Central Park's Summerstage will announce its full summer lineup at the end of April. Until then, benefit concerts to support the free series now have tickets available to see the John Butler Trio with State Radio and Hot Chip. More bands, such as The Flaming Lips, The Black Keys and Pavement have already sold out for the benefit series.
One concert series with a full list is the 31st Annual Seaside Summer Concert Series, held on Thursday nights at 7:30 p.m. at Asser Levy/Seaside Park, across the street from the New York Aquarium. Chairs are recommended for the series that includes Gladys Knight and The O'Jays, Frankie Valli and The Four Seasons, Daryl Hall and John Oates, Blondie, Pat Benatar and The Donnas, and Donna Summer.
In what seems more like neighborhood block party than a major indie music event, Pitchfork Music Festival pulls out all the stops. For $98, a Pitchfork three-day pass for July 16 to July 18 gives you access to Union Park's three stages and more than 20 bands, including Modest Mouse, Broken Social Scene, LCD Soundsystem, Panda Bear and Pavement. The three-day passes sold out on Ticketweb in a five-day flash, but day passes are still available for $40 each. For Saturday and Sunday shows, there are more than nine acts performing--which means you spend about $4.50 per performance.
Pitchfork Media's festival includes bike racks for locals and easy access by bus and train, making for a low-cost weekend.
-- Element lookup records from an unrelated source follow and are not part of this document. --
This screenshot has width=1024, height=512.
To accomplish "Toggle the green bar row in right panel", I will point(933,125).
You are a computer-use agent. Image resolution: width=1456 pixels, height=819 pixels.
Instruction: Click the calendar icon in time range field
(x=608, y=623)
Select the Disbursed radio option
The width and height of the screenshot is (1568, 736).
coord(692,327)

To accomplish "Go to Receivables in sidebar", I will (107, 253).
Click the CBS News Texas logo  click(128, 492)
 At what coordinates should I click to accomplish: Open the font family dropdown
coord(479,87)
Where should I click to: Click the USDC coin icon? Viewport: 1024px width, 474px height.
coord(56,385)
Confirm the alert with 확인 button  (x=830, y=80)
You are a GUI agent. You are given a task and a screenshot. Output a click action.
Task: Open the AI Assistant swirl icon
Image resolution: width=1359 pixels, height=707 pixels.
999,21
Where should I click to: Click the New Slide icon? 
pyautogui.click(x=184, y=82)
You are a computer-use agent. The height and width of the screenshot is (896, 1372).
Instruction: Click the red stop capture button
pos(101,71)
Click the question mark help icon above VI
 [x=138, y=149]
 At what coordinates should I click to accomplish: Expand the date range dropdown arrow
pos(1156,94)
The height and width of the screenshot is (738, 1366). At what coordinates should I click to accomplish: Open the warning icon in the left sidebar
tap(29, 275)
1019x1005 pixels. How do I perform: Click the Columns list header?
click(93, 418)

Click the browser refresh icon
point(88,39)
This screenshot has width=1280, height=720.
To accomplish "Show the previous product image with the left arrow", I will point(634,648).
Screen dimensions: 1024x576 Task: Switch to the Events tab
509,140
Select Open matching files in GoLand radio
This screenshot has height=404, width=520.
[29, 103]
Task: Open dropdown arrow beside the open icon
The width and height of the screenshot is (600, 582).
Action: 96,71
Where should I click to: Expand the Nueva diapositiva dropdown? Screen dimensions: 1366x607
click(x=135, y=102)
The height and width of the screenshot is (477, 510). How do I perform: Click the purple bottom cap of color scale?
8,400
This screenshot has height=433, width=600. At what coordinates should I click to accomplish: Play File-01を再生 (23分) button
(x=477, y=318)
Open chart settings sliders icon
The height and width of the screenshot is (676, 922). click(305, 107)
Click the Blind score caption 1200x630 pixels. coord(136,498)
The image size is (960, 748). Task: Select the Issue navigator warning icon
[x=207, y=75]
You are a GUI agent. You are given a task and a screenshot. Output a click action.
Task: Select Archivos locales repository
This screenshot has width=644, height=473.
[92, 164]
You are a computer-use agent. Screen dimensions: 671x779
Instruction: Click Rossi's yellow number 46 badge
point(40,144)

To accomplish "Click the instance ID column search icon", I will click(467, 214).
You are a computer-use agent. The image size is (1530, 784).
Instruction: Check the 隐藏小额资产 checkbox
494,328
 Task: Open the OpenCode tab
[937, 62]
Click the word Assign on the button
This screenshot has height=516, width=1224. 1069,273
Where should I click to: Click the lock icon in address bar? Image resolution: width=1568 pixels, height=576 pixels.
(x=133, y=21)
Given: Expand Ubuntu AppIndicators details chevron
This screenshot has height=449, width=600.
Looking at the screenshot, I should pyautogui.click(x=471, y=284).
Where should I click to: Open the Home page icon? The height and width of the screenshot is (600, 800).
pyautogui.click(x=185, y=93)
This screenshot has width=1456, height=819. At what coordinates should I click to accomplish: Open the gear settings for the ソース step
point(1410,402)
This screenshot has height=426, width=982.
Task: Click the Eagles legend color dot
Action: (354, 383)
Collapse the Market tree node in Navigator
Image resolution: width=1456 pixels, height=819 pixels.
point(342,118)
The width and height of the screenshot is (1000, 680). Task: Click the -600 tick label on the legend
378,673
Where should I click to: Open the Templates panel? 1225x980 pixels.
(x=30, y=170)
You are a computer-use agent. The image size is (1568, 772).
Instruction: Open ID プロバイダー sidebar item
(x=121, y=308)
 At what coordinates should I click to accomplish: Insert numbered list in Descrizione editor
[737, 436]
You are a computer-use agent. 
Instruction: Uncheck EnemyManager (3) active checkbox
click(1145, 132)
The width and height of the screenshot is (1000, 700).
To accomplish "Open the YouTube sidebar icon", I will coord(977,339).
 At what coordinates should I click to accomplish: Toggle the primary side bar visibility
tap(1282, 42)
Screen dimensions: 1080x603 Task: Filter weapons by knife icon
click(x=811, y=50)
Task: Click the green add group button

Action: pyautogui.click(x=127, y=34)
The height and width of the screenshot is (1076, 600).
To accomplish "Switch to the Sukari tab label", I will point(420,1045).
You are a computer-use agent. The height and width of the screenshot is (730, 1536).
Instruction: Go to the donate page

Southern comfort is what you pay for to see Weezer, The Flaming Lips and Tenacious D on a 700-acre farm. Bonnaroo Music and Arts Festival takes place June 10-13 and boasts a lineup including Stevie Wonder, Dave Matthews Band, Phoenix, John Fogerty and Jay-Z. Comedians Conan O'Brien and Margaret Cho are also taking the stage as hosts and performers.
Festival organizers have college students in mind a payment plan option cheaper than university tuition and textbooks. The price was first offered at $234.50, but has sold out. The available price is now $249.50.
The unique catch is that the festival has a payment plan to reach the Manchester, Tenn. concert without breaking bank. The payment plan allows festival-goers to purchase a ticket initially for $28.90 and make five payments of $50.